Of course, Twitter would prefer not to remove tweets at all, as it would rather facilitate conversation where possible. But in this instance, it seems like it could take that extra step.
In order for a tweet to be identified and tagged in this way, Twitter says that:
“Our teams are using, and improving on, internal systems to proactively monitor content related to COVID-19. Additionally, we’ll continue to rely on trusted partners to identify content that is likely to result in offline harm.”
So Twitter has identified and vetted these tweets, and deemed them to be “potentially harmful or misleading”. But it’s leaving them up, with a label? Seems like the threshold for tolerance should already have been crossed by this point.

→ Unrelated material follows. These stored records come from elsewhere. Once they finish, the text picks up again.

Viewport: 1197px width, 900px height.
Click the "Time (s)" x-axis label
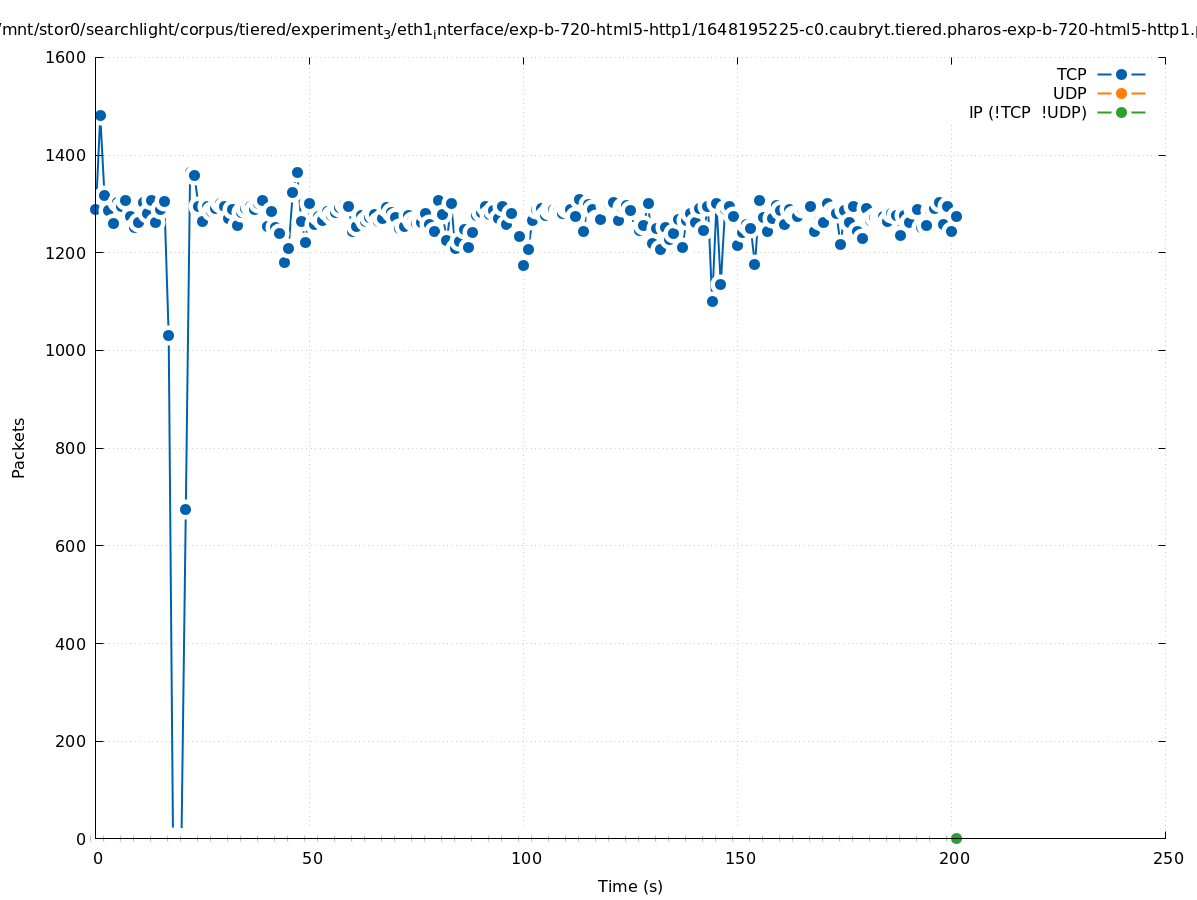click(630, 886)
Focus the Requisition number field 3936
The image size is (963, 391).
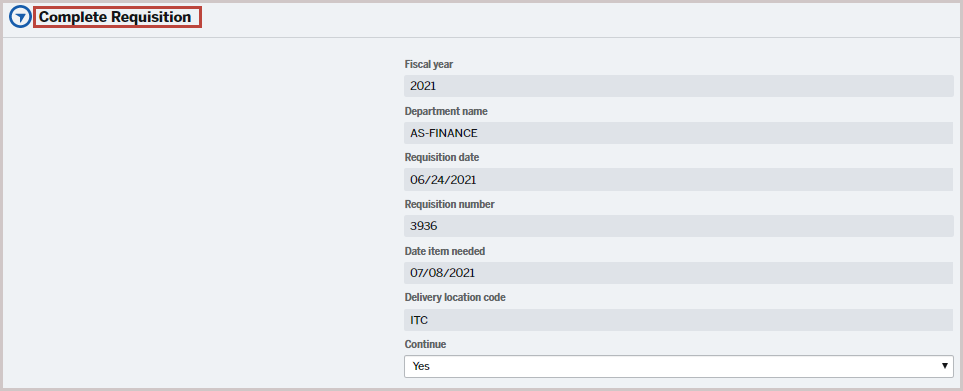coord(679,226)
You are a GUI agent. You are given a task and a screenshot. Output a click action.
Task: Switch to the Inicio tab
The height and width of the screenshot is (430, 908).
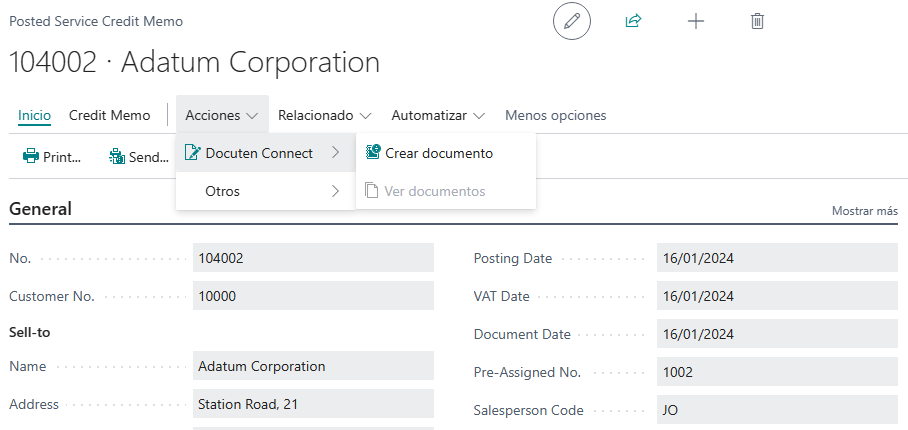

Still, again, the labels will hopefully prompt more people to reconsider before viewing and/or sharing such content – while Twitter has also noted that it will look to add more intrusive warnings on especially harmful misinformation.
This second variation would be a lot more effective, and should likely be applied to all tweets identified in this way – if, indeed, Twitter isn’t planning to simply remove such tweets completely.
So what can make a tweet cross the line into this more ‘extreme’ warning territory?
Twitter says that it will look to take action based on three distinct categories:
- Misleading information – Statements or assertions that have been confirmed to be false or misleading by subject-matter experts, such as public health authorities.
- Disputed claims – Statements or assertions in which the accuracy, truthfulness, or credibility of the claim is contested or unknown.
- Unverified claims – Information (which could be true or false) that is unconfirmed at the time it is shared.
Those variants are weighed against a matrix which will determine Twitter’s enforcement action.
What, exactly, qualifies something as ‘severe’ misleading information is not clear, but there is, at least, a threshold of tolerance where Twitter will remove such. It still seems somewhat problematic – but at the same time, I respect that Twitter’s dealing with a wide variety of potential violations in this respect, and blanket rulings are not always a viable approach.
But it is a significant area of concern. Information is the key weapon in the battle against the spread of COVID-19, as we need people to heed the official warnings in order to limit exposure, and reduce the potential for viral contamination within communities. Holding protest rallies due to distrust in that official information is the opposite of the action required, and such dissent is further spurred by misinformation campaigns flowing through social networks.
Add to this fake cures, which lead to people misunderstanding the risks, or dangerous counter-movements that could slow the take-up of a vaccine – like the recent ‘Plandemic‘ anti-vax documentary, which has now been banned on every major social network – and it’s clear that action needs to be taken to halt unfounded claims, and stop people being persuaded by anti-establishment commentary.
And that’s only going to get worse as time goes on. As the numbers of active cases fall, the calls to re-open cities are only going to get louder – and as that happens, people will also be more susceptible to conspiracy theories and commentary that aligns with their desires. As such, all social networks need to take more action on this front.